Öz Disiplin Geliştirmek

Fatih Başar Kutlu
4 min readMay 16, 2021

--

Yaşamımızda belirli bir başarı skalasını yakalamak için yapmamız gerekenler ve izlememiz gereken yöntemler kişiden kişiye ve konudan konuya büyük değişiklikler gösterebilmekte. En basit örnekten yola çıkmamız gerekirse, kimisi için dersleri günü gününe takip ederek notlar almak ve sonrasında bu notları bir kez gözden geçirmek bir dersin sınavını geçmek için yeterli olabilirken, kimileri için de bahse konu dersin kitabını ayrıntılarıyla incelemek daha işlevsel olabiliyor. Ancak, tüm bu farklı deneyimlerimize geçmeden yolun en başında hepimizin yapması gereken bir şey var: Öz Disiplin Geliştirmek

Kaynak: Disiplin Grubu Disiplin Albüm Kapağı

Öncelikle disiplin ve öz disiplin kavramlarını ne anlamda kullandığımızı anlamamız gerekir. Disiplin, sözlük anlamıyla “Bir topluluğun, yasalarına ve düzenle ilgili yazılı veya yazısız kurallarına titizlik ve özenle uyması durumu”nu ifade ederken, öz disiplin de bu disiplinli yaklaşımı kişinin kendi hedeflerine ulaşabilmek adına, kendi yaşantısında uygulaması olarak düşünebiliriz.
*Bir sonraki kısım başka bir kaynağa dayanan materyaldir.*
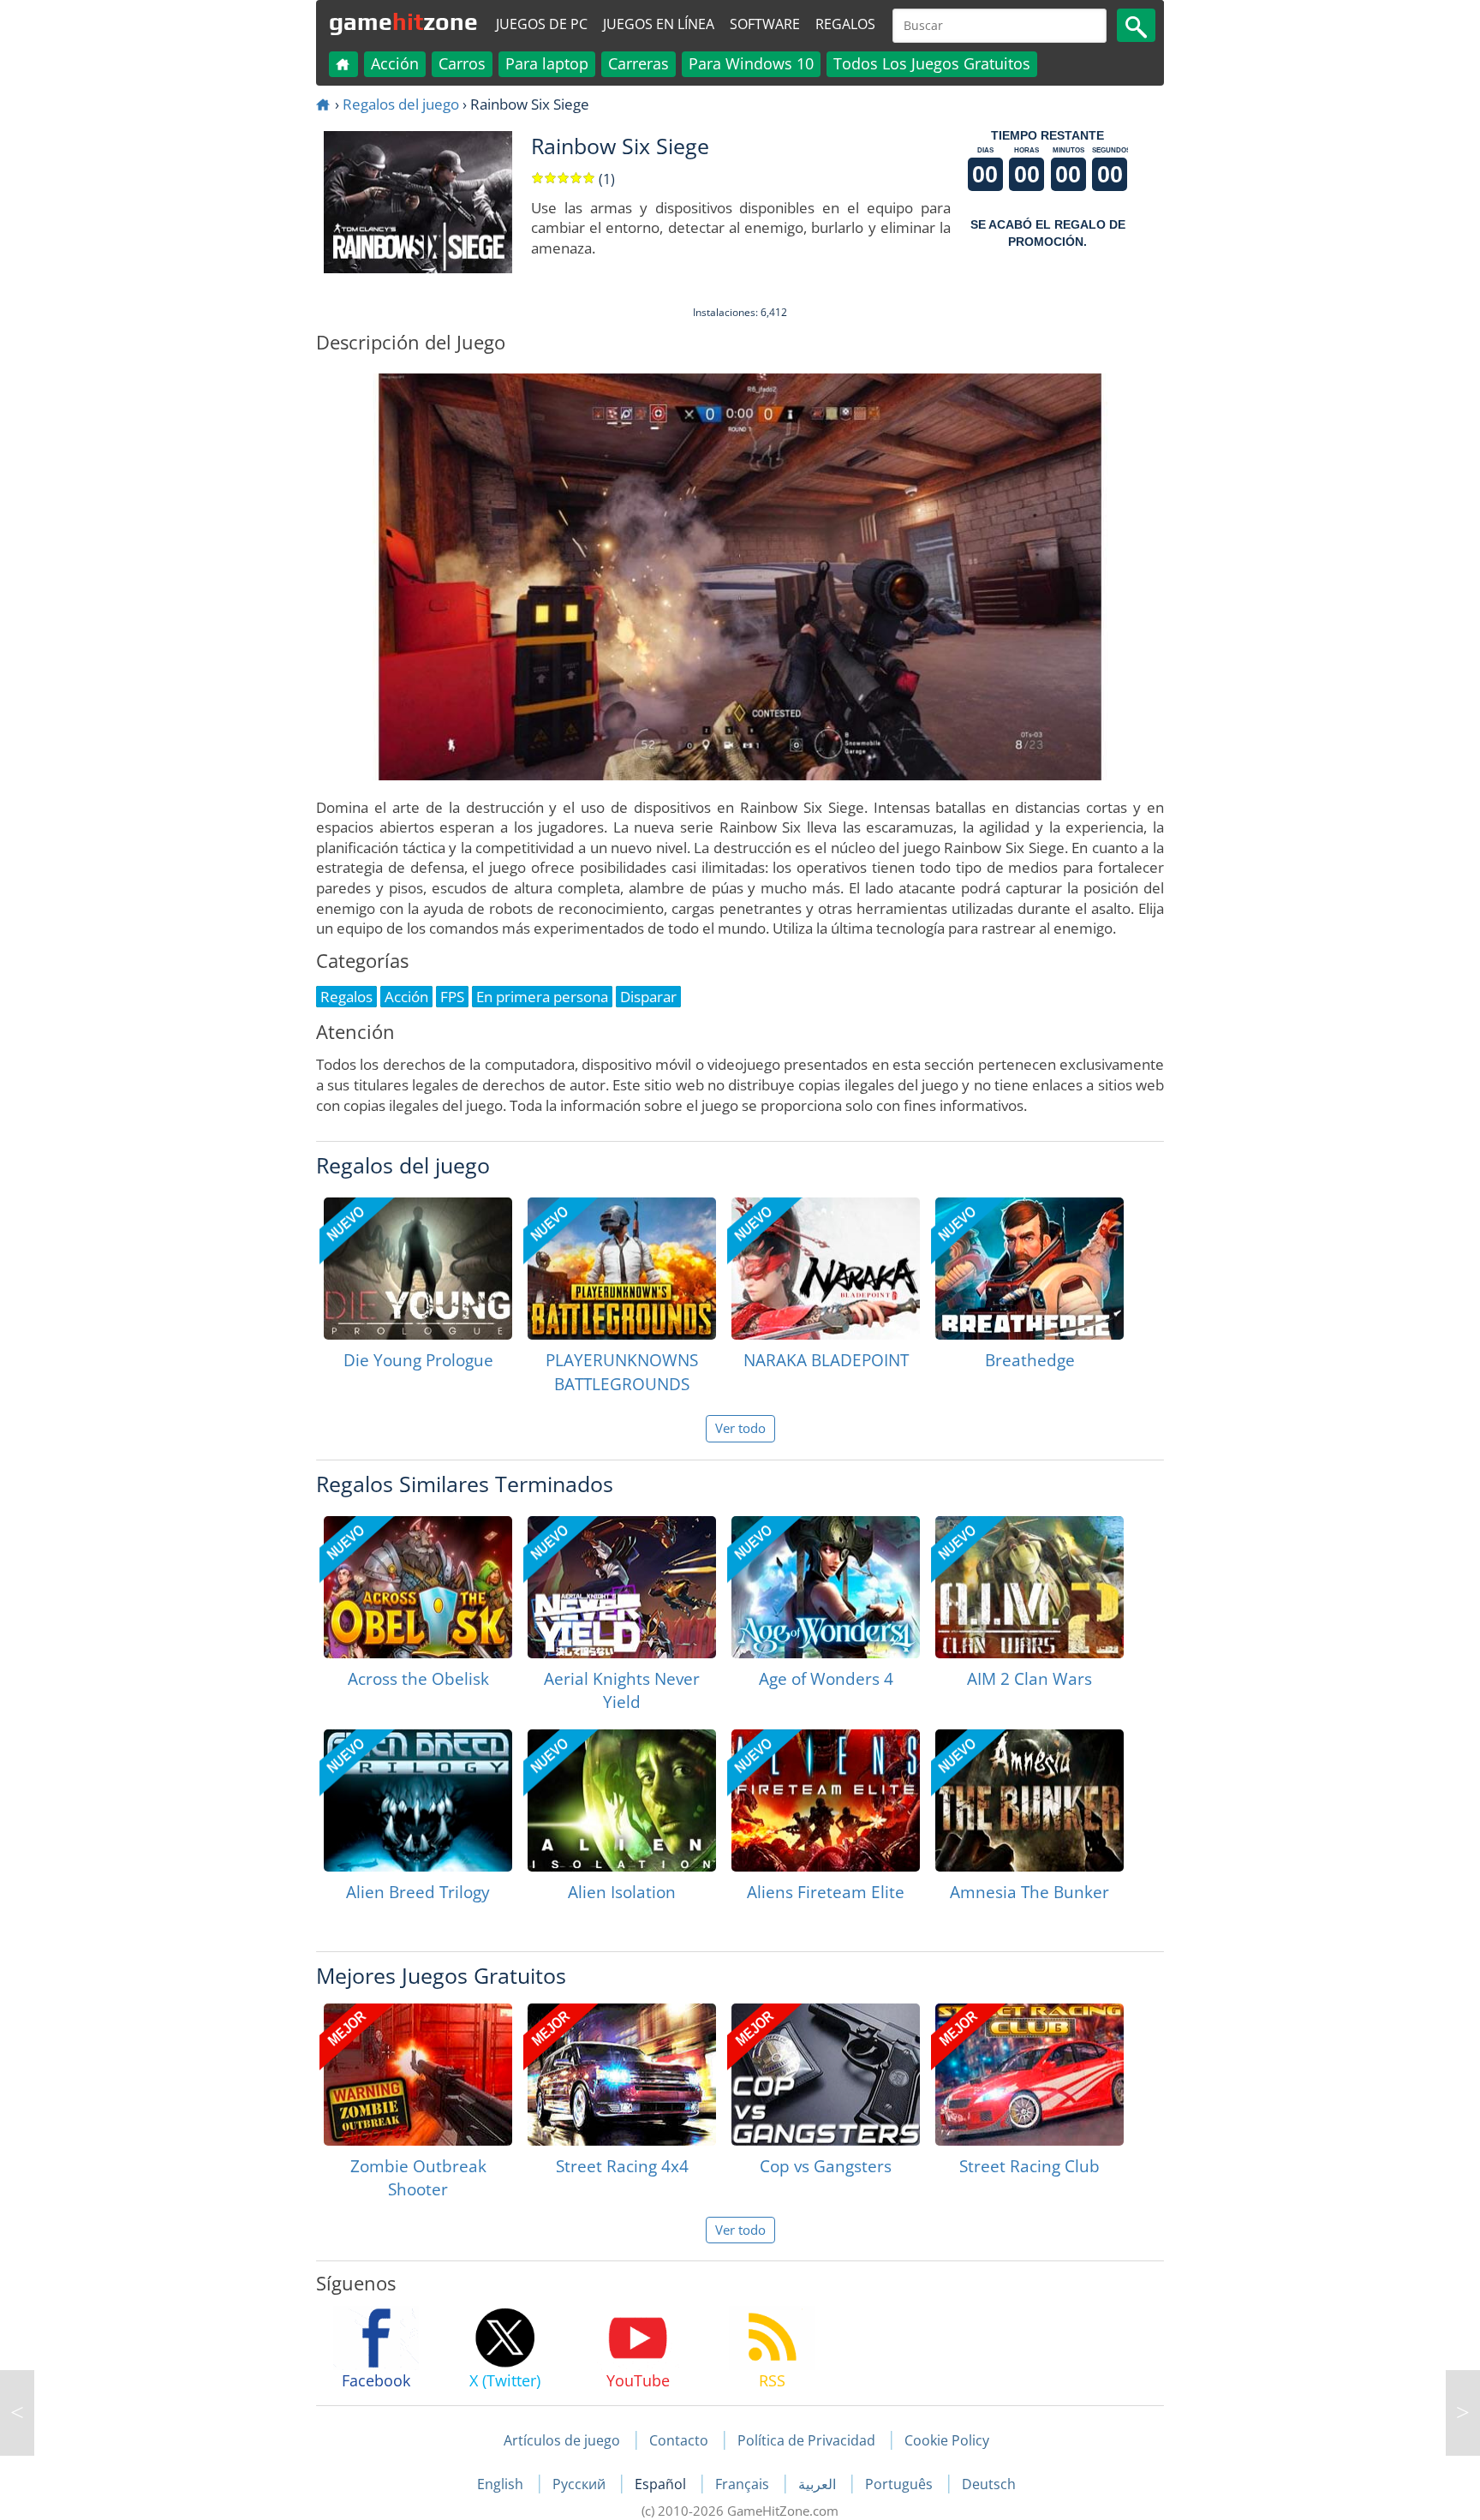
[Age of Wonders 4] (825, 1587)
Şüphesiz bu hayatta olduğumuz sürece bir değer üretebilmek, kendimizi ve insanlığı ileriye götürebilmek adına veya daha minimal bir bakış açısından, daha rahat bir hayat sürebilmek adına muhakkak yapabileceğimiz birçok şey vardır. Kimsenin mutsuz ve umutsuz bir yaşamı, mutlu ve gelecek vaadeden bir yaşama tercih etmeyeceğini düşünürsek, yapacağımız bu tercihi çabalarımız ve yavaş dahi olsa kaydedeceğimiz ilerleme ile destekleyerek, ümidimizi daima ayakta tutmamız ve hedeflerimize ulaşmak yoluyla kendimizi gerçekleştirmemiz gerekir.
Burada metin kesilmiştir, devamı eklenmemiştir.